AVAILABLE DATA:
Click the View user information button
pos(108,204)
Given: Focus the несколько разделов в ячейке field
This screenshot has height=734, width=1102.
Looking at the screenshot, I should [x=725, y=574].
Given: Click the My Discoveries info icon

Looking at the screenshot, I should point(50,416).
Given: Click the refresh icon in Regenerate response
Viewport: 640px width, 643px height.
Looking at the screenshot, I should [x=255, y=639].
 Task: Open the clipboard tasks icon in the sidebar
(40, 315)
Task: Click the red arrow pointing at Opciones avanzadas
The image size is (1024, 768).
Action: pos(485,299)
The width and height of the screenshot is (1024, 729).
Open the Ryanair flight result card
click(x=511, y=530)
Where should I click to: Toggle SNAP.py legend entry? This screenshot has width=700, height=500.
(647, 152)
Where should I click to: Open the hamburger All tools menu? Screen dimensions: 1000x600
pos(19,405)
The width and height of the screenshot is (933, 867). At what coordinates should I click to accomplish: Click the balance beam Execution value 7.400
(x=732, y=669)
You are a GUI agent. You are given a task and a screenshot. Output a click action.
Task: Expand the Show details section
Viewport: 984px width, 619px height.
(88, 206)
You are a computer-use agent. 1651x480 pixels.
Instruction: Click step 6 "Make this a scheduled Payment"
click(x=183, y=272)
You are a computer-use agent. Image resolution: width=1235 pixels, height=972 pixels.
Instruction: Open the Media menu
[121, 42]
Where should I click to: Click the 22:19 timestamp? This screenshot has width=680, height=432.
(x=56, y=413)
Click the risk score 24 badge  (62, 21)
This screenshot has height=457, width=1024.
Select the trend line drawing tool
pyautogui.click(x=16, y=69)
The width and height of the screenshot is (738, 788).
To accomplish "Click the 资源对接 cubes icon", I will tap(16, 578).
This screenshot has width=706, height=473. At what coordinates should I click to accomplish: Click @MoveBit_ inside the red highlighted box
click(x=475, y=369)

TASK INSTRUCTIONS: Look at the entries above. Say how many lines have the word "pixels", and give only the number.

ANSWER FOR THIS EXERCISE: 2